*** Begin section ***
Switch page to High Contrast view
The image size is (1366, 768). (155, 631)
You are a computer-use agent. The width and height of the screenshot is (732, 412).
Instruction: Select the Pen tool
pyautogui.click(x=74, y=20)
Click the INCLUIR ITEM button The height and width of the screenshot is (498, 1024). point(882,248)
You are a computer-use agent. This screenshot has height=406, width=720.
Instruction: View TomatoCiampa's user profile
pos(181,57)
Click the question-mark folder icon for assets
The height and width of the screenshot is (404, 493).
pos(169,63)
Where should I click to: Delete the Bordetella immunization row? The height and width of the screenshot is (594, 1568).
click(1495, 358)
*** End section ***
*** Begin section ***
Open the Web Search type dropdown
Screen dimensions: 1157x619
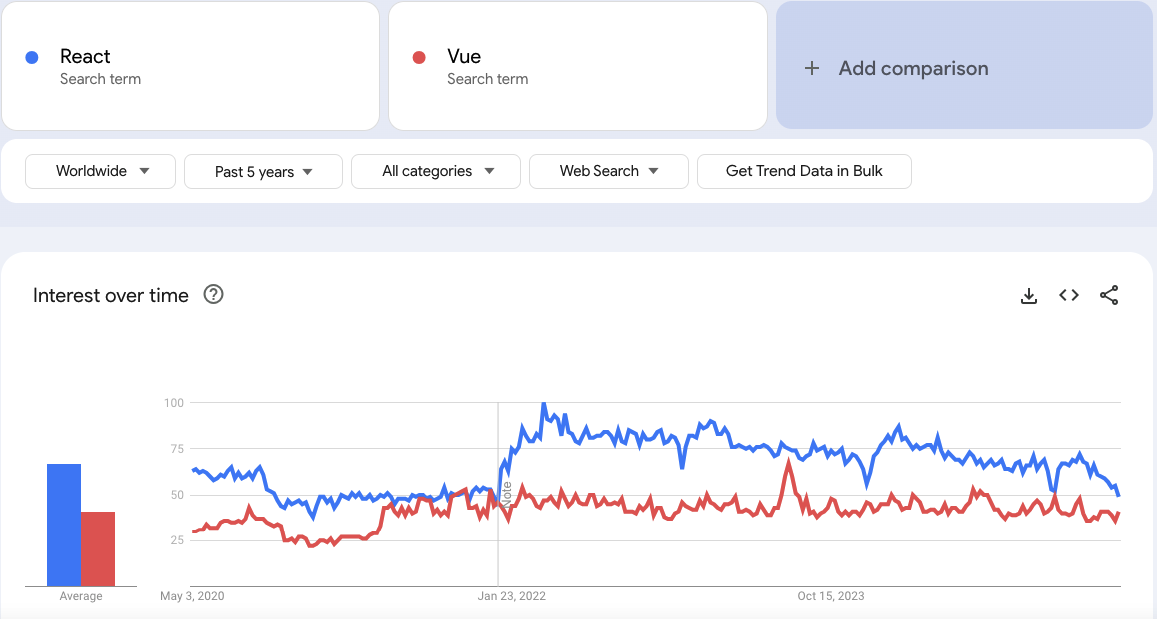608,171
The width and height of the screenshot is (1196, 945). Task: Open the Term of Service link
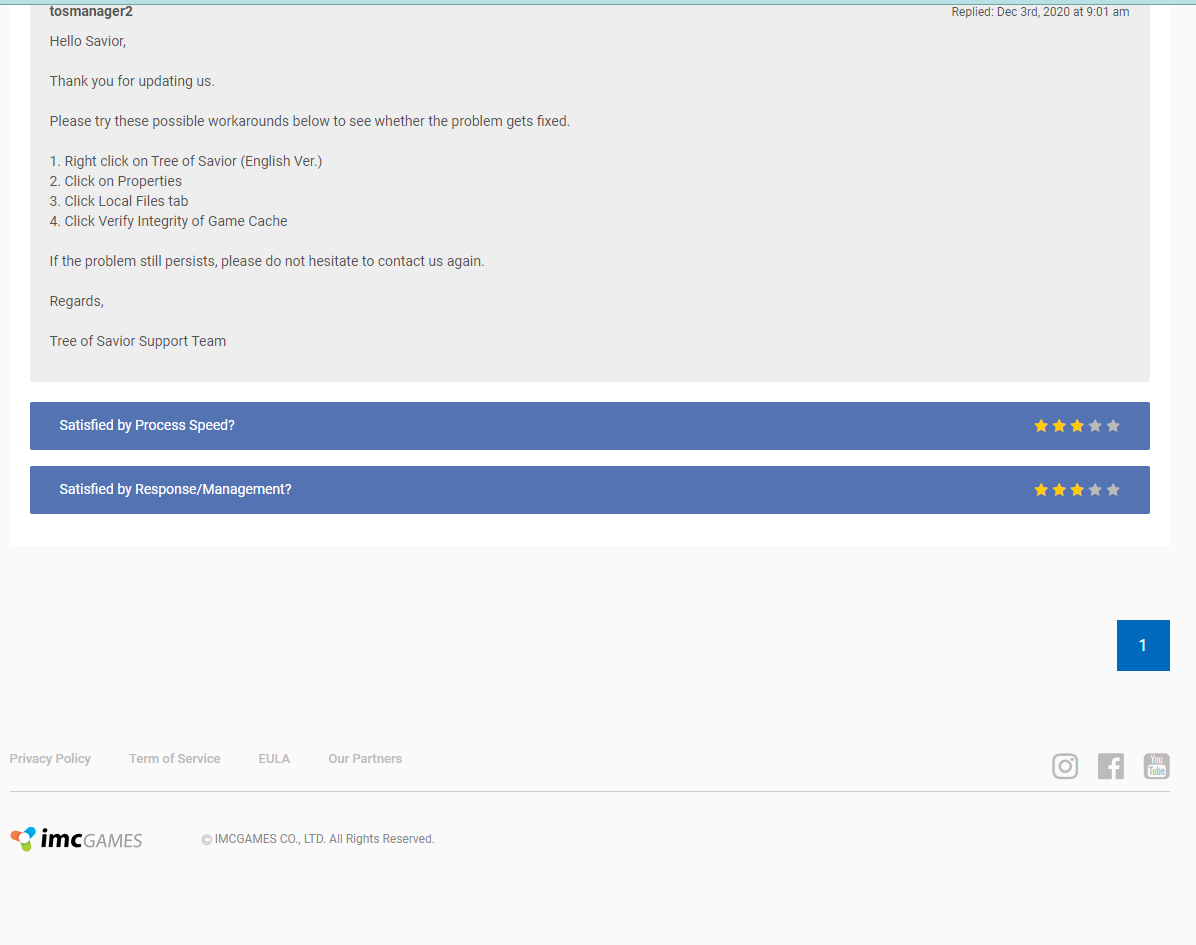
*** End section ***
*** Begin section ***
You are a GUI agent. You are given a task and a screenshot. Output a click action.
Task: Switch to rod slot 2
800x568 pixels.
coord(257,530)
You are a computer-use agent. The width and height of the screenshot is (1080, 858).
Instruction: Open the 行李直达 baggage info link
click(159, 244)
*** End section ***
● EXERCISE DETAILS
Word for word, restate the lines above from the one with "Open the Web Search type dropdown" through the one with "The width and height of the screenshot is (1196, 945).", keeping both ends and dropping the pictures.

● PROBLEM SOLUTION
Open the Web Search type dropdown
Screen dimensions: 1157x619
608,171
The width and height of the screenshot is (1196, 945). Task: Open the Term of Service link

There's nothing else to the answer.